Rows from a screen grounding dataset

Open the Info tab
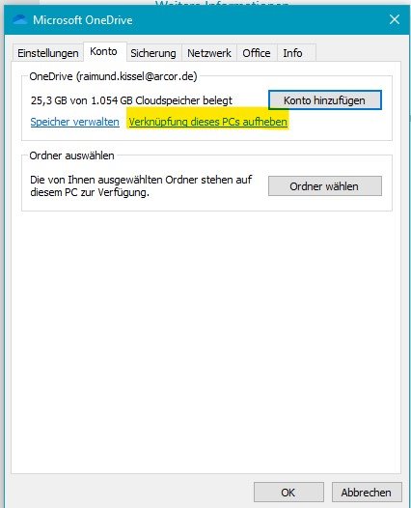 tap(293, 53)
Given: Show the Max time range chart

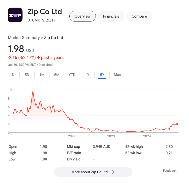Looking at the screenshot, I should (117, 75).
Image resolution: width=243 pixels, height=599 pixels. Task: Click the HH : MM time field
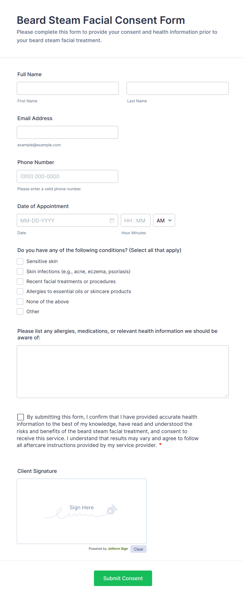point(136,220)
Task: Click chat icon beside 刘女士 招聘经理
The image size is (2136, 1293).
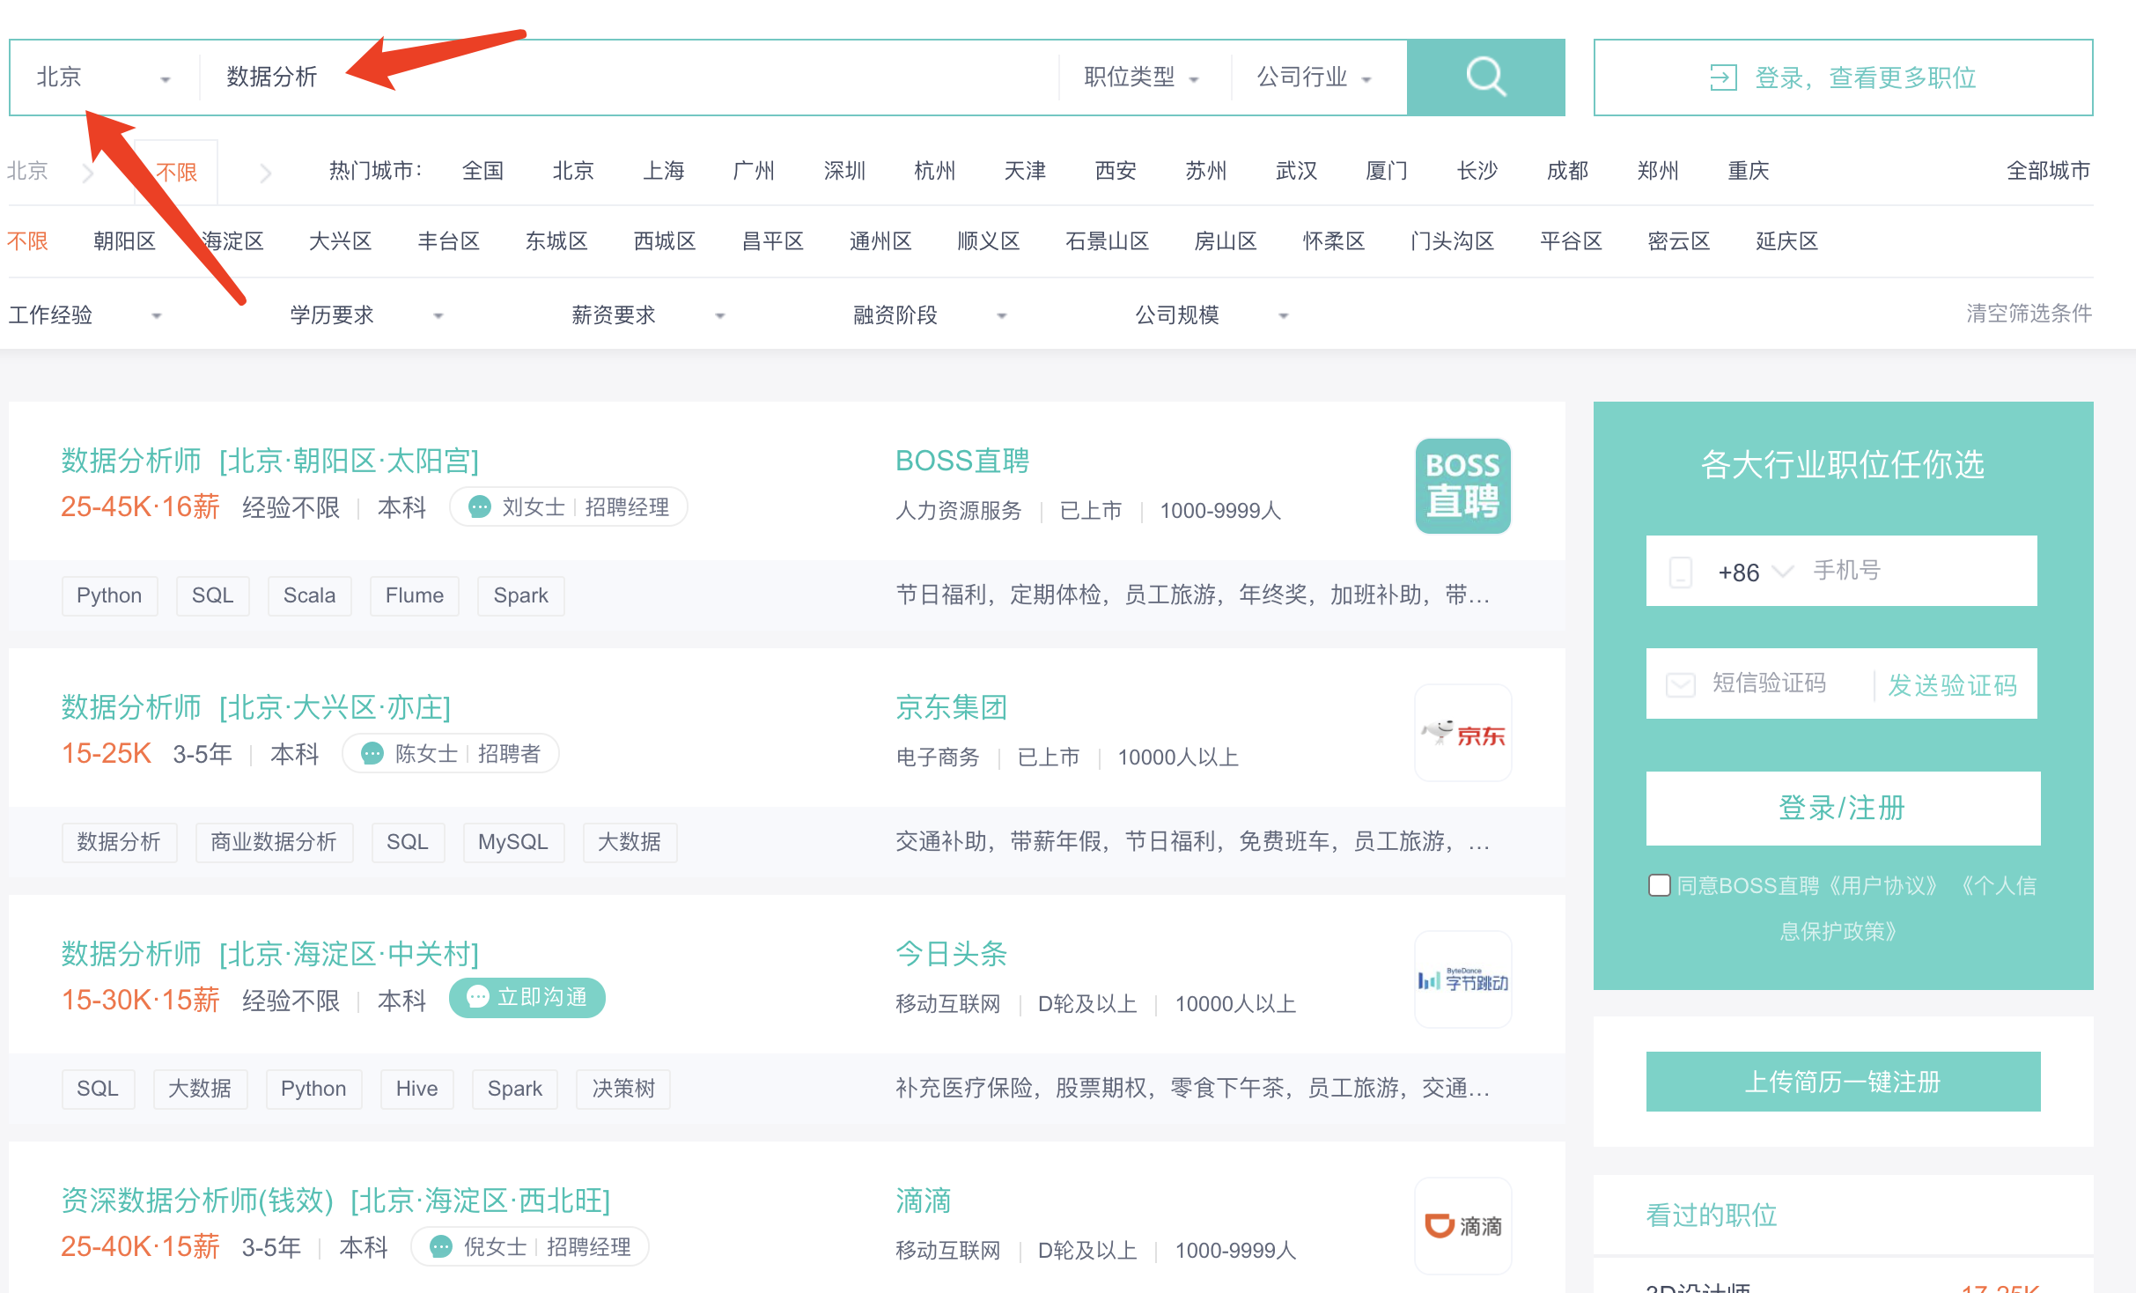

- Given task -
Reproduce the text of all the records above word for word, leaving out the pictures.

- Right answer -
Open the Info tab
 tap(293, 53)
Given: Show the Max time range chart

Looking at the screenshot, I should (117, 75).
Image resolution: width=243 pixels, height=599 pixels. Task: Click the HH : MM time field
point(136,220)
Task: Click chat icon beside 刘女士 招聘经理
The image size is (2136, 1293).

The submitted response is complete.